Publicado por Endireitados
O Site migalhas apresentou uma matéria bem interessante sobre o surgimento do Exame de Ordem. Matéria esta, que você pode conferir abaixo.
Em
março de 1968, o juiz de Direito Ennio Bastos de Barros, da 10ª vara
Cível de SP, devolvia à seção paulista da Ordem dos Advogados do Brasil a
petição subscrita por um profissional despreparado para o ofício da
advocacia.
O advogado, que "se revelou de um primarismo palmar", entrava naquele momento para o rol de operadores do Direito de "ignóbil nível de conhecimento jurídico", com erros crassos de português e sem "o mínimo de formação cultural".
Com
grifos que apontavam para "denumciados", "vestijos", "emediatos" e
"posivel", o magistrado encaminhou a mensagem abaixo à direção da
seccional:
"Como essa entidade, nos termos do art. 1º da Lei 4.215,
de 27 de abril de 1963, é 'órgão de seleção disciplinar e de defesa da
classe dos advogados', acredito seja de seu interesse apurar as razões
da inépcia desse integrante de seus quadros."
Na época, o antigo Estatuto da Ordem (lei 4.215/63)
dizia que era necessário aos que quisessem se inscrever no órgão de
classe, além do diploma de bacharel, certificado de comprovação do
exercício de estágio ou de habilitação no exame de Ordem. Ou seja, o
famigerado exame era facultativo.
Para entender esse complexo
quadro e avaliar a importância da prova é preciso remontar ao século XIX
e compreender, de migalha em migalha, porque o exame é um "instrumento
de defesa do interesse público". Com a palavra, dr. Cid Vieira de Souza, ex-bâtonnier da advocacia paulista.

··········

*Para fazer*:
Retome o texto sobre o surgimento do Exame de Ordem logo depois da última frase.

*Trecho dos dados*:
··········

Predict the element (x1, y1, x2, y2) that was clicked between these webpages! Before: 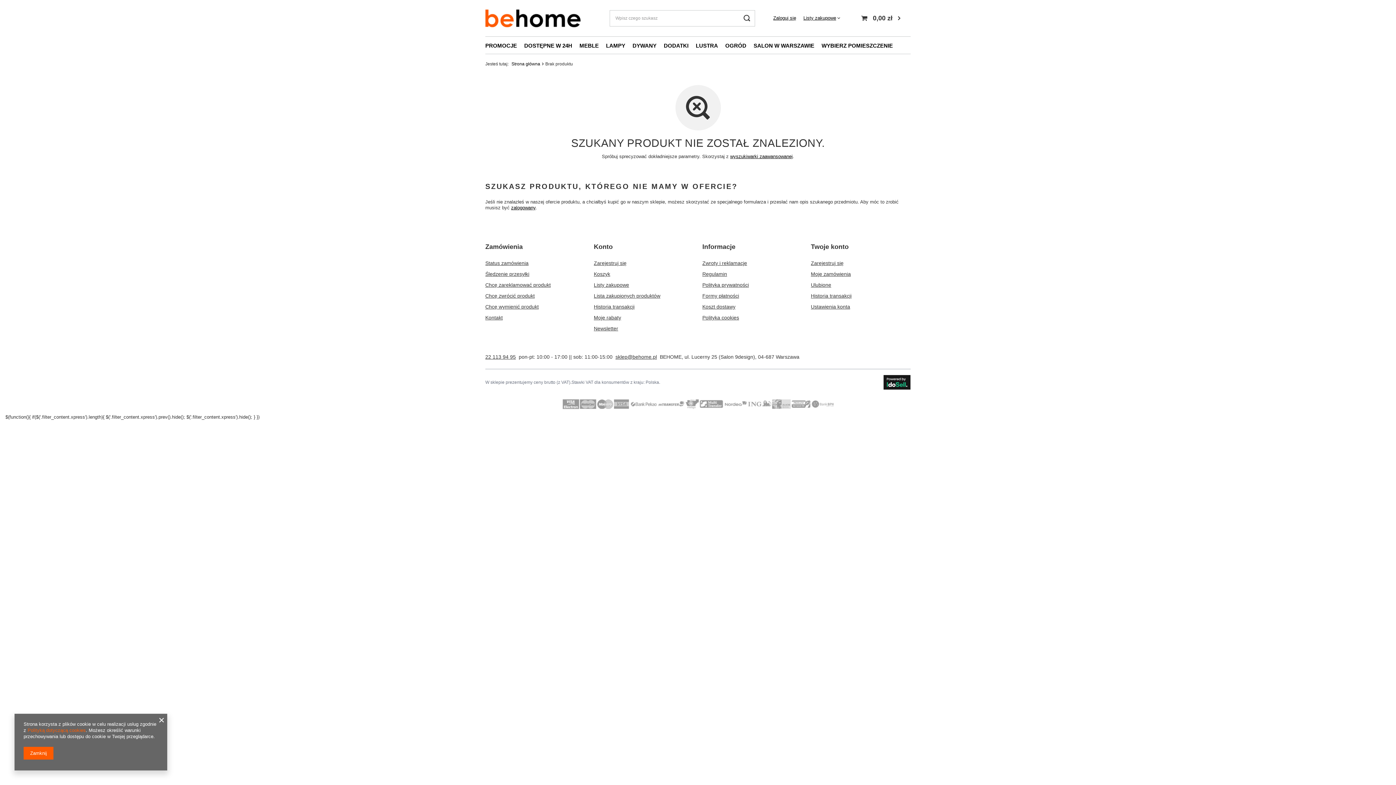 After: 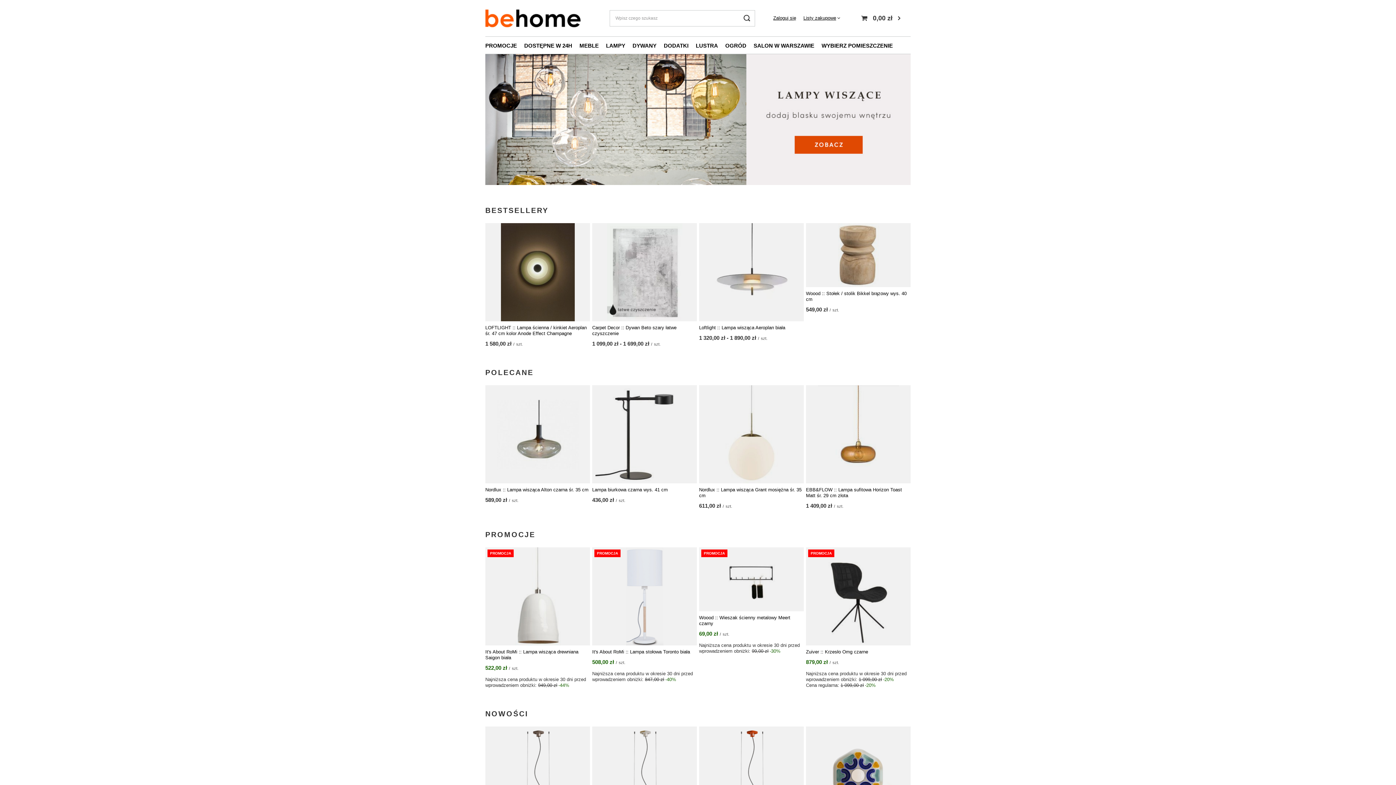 Action: bbox: (511, 61, 540, 66) label: Strona głównaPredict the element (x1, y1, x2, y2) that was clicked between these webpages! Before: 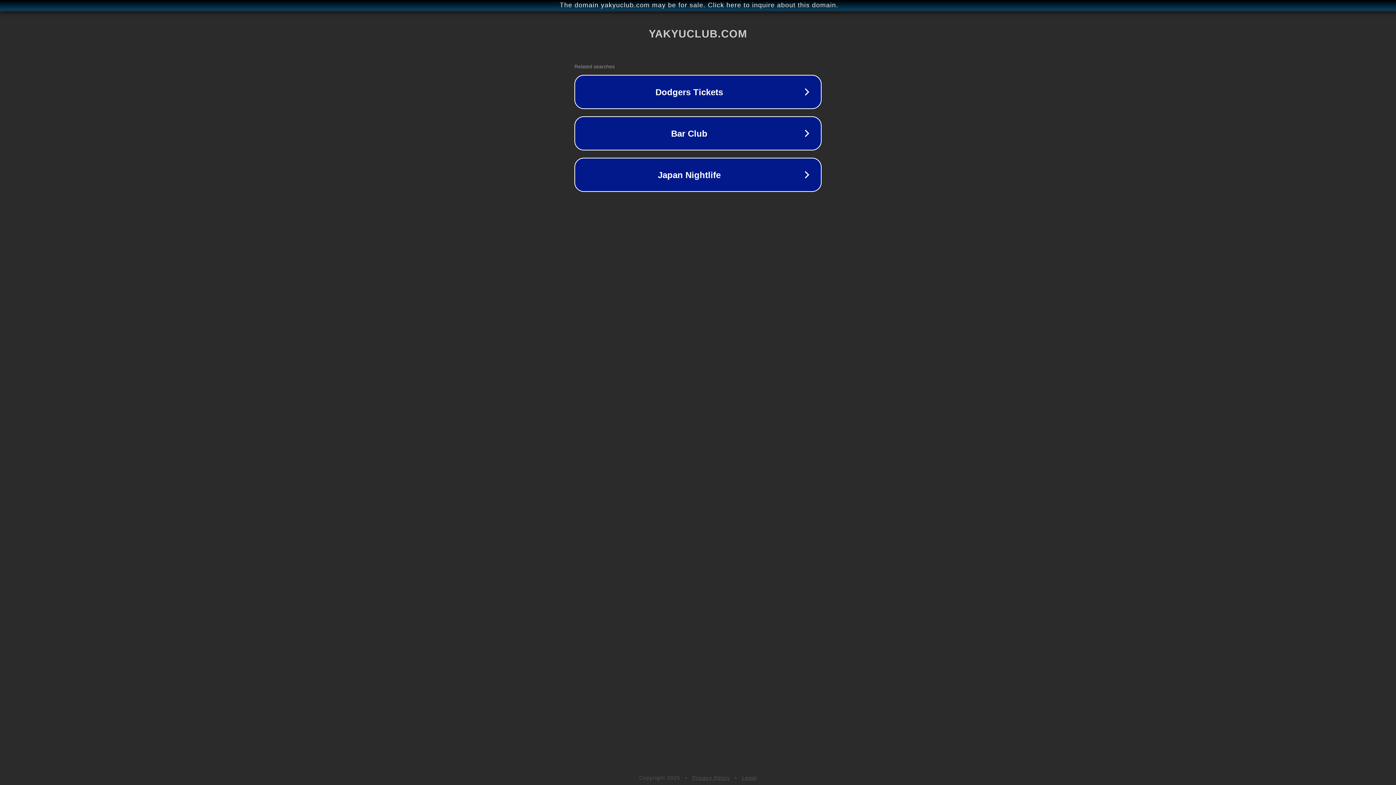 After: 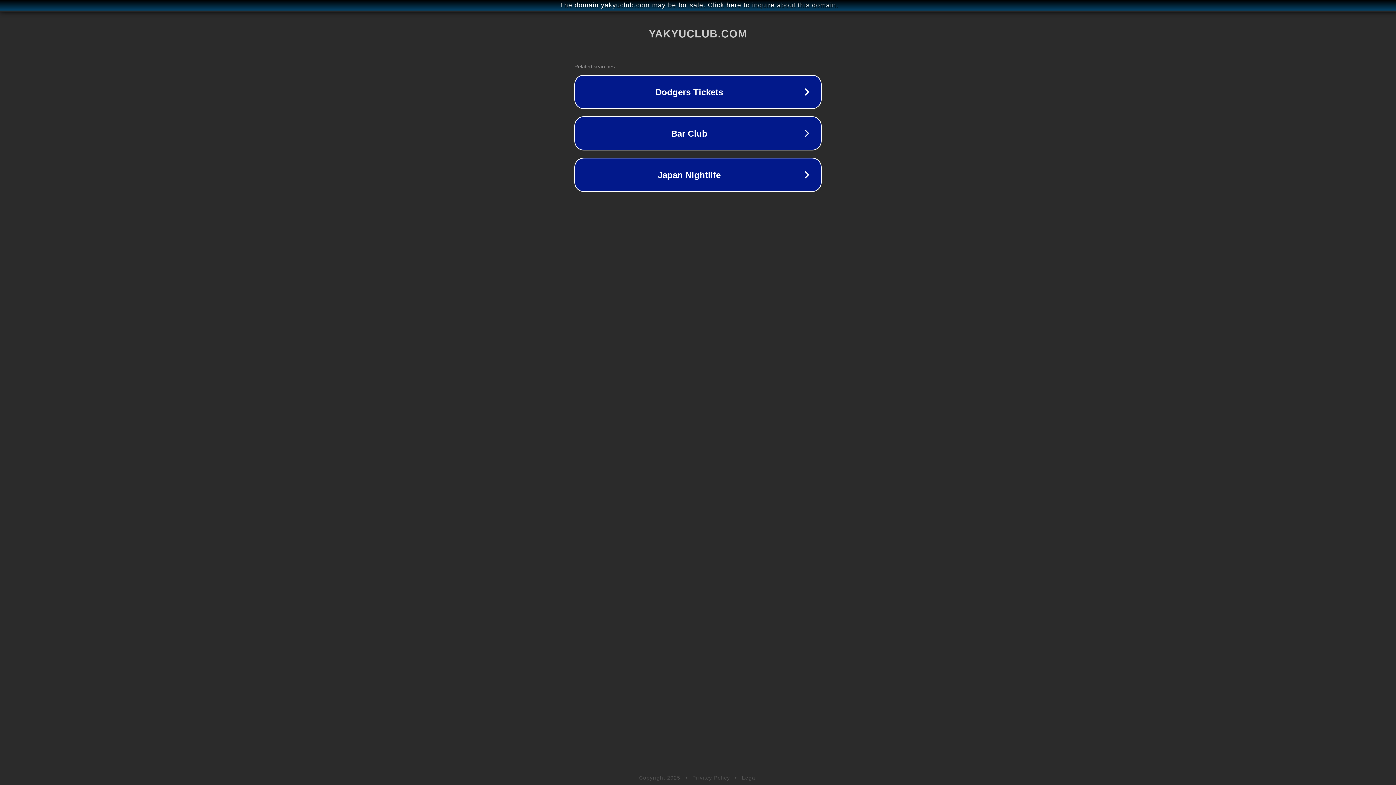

··········

*Resposta*:
"O
Exame de Ordem não constitui um segundo vestibular, nem se compara,
pela simplicidade das questões que versa, aos concursos de ingresso nas
carreiras de especialização profissional, como vem sendo afirmado pelos
que combatem a medida moralizadora. As matérias submetidas aos
candidatos são simples (...) Trata-se de problemas rotineiros e
singelos, perfeitamente ao alcance de um advogado principiante, desde
que seu curso de bacharelado tenha sido regular e correto (...) É um
sistema destinado a verificar se o candidato reúne as condições mínimas
para o exercício de tão nobre profissão, sem o qual pessoas
despreparadas intelectualmente estarão patrocinando mal questões
relacionadas com o patrimônio, a honra, a liberdade e a própria vida dos
clientes que as procurem."
(Exame de Ordem como instrumento de defesado interesse público - OAB/SP, 1971)
Proliferação de cursos jurídicos
Os cursos jurídicos surgiram no Brasil Império, em 1827. Decreto de Dom Pedro I determinava que "crear-se-ão dous Cursos de sciencias jurídicas e sociais, um na cidade de S. Paulo, e outro na de Olinda", com duração de cinco anos – crucial para a consolidação da vida política e intelectual da nação.
Em
São Paulo, já na década de 1970, o então presidente da OAB/SP, Cid
Vieira de Souza demonstrava preocupação com os destinos da advocacia,
diante da proliferação das Faculdades de Direito (em 1971, eram 34
Academias de Direito no Estado de SP). "Com a média de 500 vagas
por Faculdade, haverá, anualmente, 17.000 novos bacharéis em Direito,
muitos dos quais de equívoca formação cultural."
(O Estado de S. Paulo, 10 de dezembro de 1969 - clique aqui)
(O Estado de S. Paulo, 11 de agosto de 1968 - clique aqui)
A
adequada formação e qualificação dos profissionais, entretanto, segundo
Vieira de Souza, não estava acompanhando o ritmo de crescimento das
Faculdades, de modo que frequentemente petições lastimáveis de advogados
eram enviadas à Ordem.
"Petições subscritas por advogados
regularmente inscritos na OAB constituem motivo de chacota por parte de
juízes, promotores e serventuários da Justiça, de tal forma ridícula e
grotesca são elas redigidas", informava o então presidente da OAB/SP.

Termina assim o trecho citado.